A recent randomized controlled clinical trial compared thymoglobulin (n = 30), alemtuzumab (n = 30) and daclizumab (n = 30) in deceased donor renal transplant recipients (16). Induction therapy with alemtuzumab and tacrolimus (trough of 4 to 7 ng/mL) and mycophenolate mofetil (1 g daily) combination maintenance therapy was associated with similar 1-year actuarial patient, graft survival and function (thymoglobulin = 92%, 88%, creatinine clearance 80; alemtuzumab = 100%, 100%, creatinine clearance 73; daclizumab = 88%, 88%, creatinine clearance 81), respectively. The majority (80%) of patients remained steroid-free at 1 year posttransplantation. In addition, encouraging excellent preliminary results have also been obtained with alemtuzumab induction in HIV+ recipients (10) and pediatric recipients (17, 18).
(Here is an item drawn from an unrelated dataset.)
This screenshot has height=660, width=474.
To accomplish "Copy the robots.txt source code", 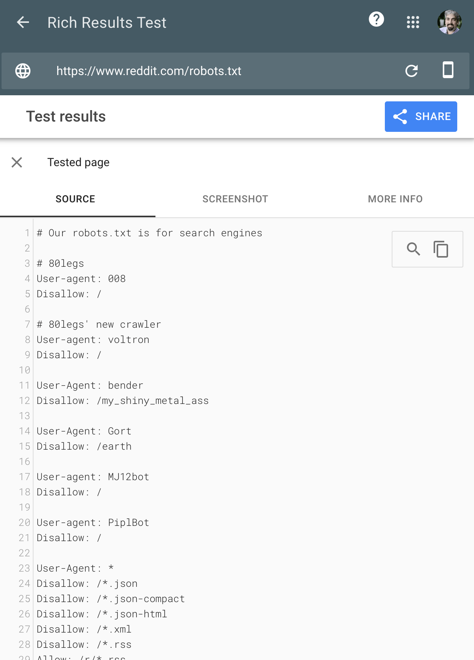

While alemtuzumab depletes both T- and B lymphocytes from the peripheral circulation, its effects on monocytes are less pronounced, and plasma cells are not effectively depleted from the circulation. Accordingly, recent reports have described monocyte-predominant ACR (14) as well as severe, early acute humoral rejection (24). We did not see a higher incidence of early severe acute humoral rejection in our patients with tacrolimus monotherapy. The importance of CNI requirement in the early posttransplant period with alemtuzumab induction was demonstrated in the pilot studies by Flechner and Knechtle et al. (7, 11, 12). The majority of ACR episodes in this current study was Banff 1a or 1b, and was successfully treated with a steroid bolus.
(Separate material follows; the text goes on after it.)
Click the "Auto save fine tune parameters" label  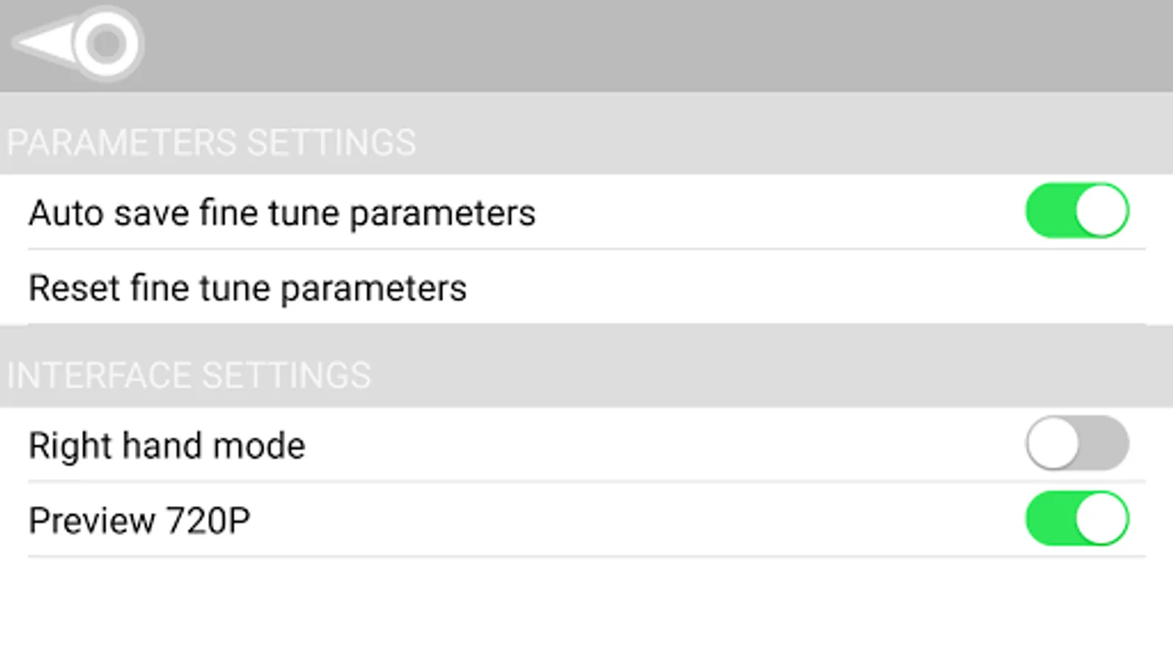pyautogui.click(x=282, y=213)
The findings in this report have several limitations. While this study confirms the short-term safety and efficacy of alemtuzumab, long-term follow-up is clearly needed. A mean follow-up of 493 ± 282 days in 205 recipients is relatively short. The acute drop in the tail end of the Kaplan-Meier patient and graft survival curves may be related to the small number of patients at long-term follow-up. However, it may also represent a serious long-term concern. More careful assessment of graft function with creatinine clearance at various time points may provide a more accurate measurement of renal function. Continued follow-up will clearly be required to assess long-term graft survival and function. The delayed incidence of ACR that occurs as lymphocytes return to baseline will need to be monitored closely, as will the rates of late chronic allograft nephropathy. Re-population of the profound depletion of peripheral blood lymphocytes, monocytes, and NK cells by alemtuzumab can take up to 1 year. Knechtle and colleagues (2) found lymphocytes reach at least 80% of baseline values 18 to 24 months post-alemtuzumab induction. It is also hoped that with a lower starting dose of tacrolimus progressively weaned over time, a decreased incidence of CNI nephrotoxicity will be observed compared to traditional triple immunosuppression.
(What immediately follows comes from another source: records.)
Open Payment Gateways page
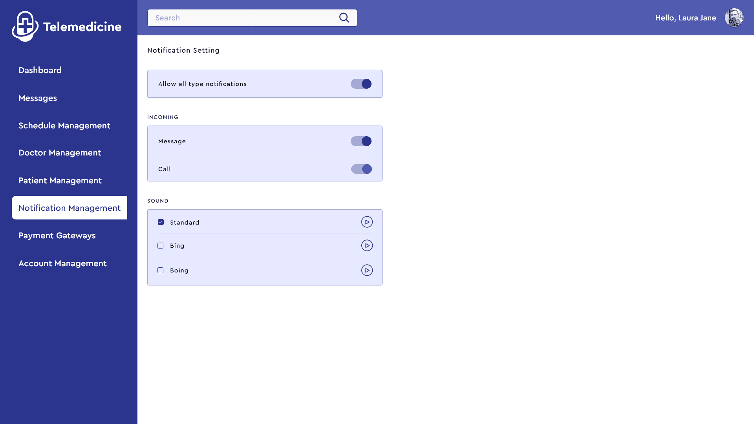 coord(57,236)
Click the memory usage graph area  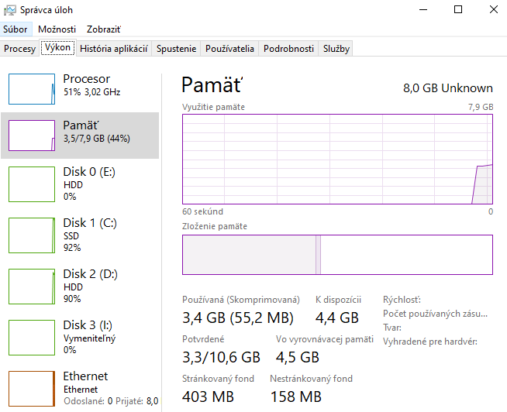[337, 159]
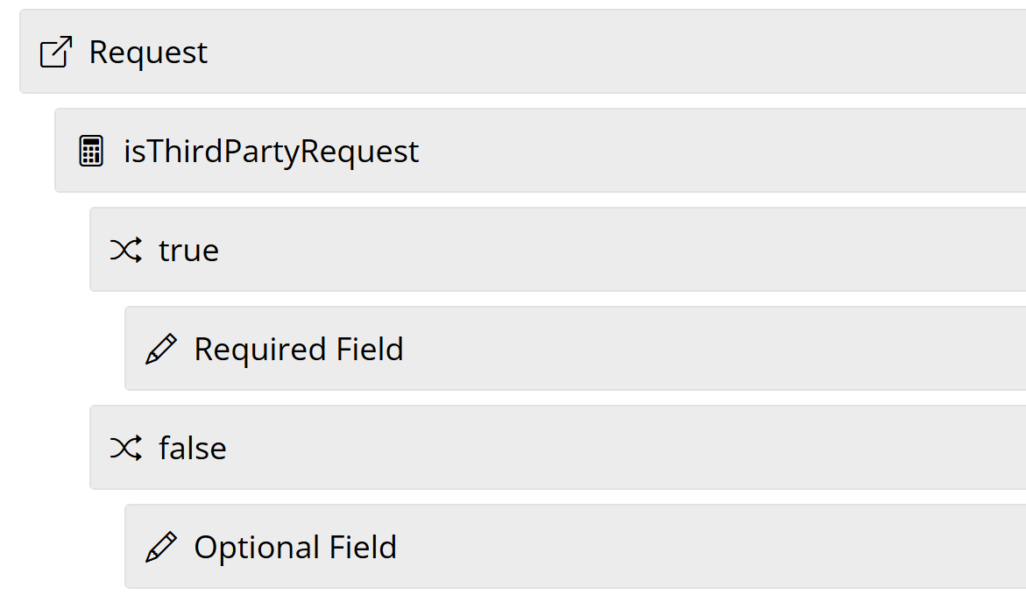Click the pencil icon beside Required Field
The image size is (1026, 595).
[161, 350]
The long-term benefits of alemtuzumab induction with tacrolimus monotherapy clearly warrant further investigation. The immunologic mechanisms that permit the ability to wean immunosuppression in these patients have yet to be elucidated. Additional studies directed at elucidating these mechanisms are currently under way (25). It is hoped that monitoring of class I and II antibodies by enzyme-linked immunoassay and identification of DSAs can potentially aid in weaning of immunosuppression and thus decrease the incidence of postweaning ACR. We are also in the process of assessing both the frequency and function of donor-reactive T cells, as well as identifying cytokine gene polymorphism and assaying alloantibody titers in recipients who have or have not experienced rejection after spaced-dose weaning. The advisability of empiric immunosuppression withdrawal in otherwise stable patients remains to be established. Given the increased, albeit low, rate of acute rejection seen post-weaning in previously stable patients, this approach remains investigational.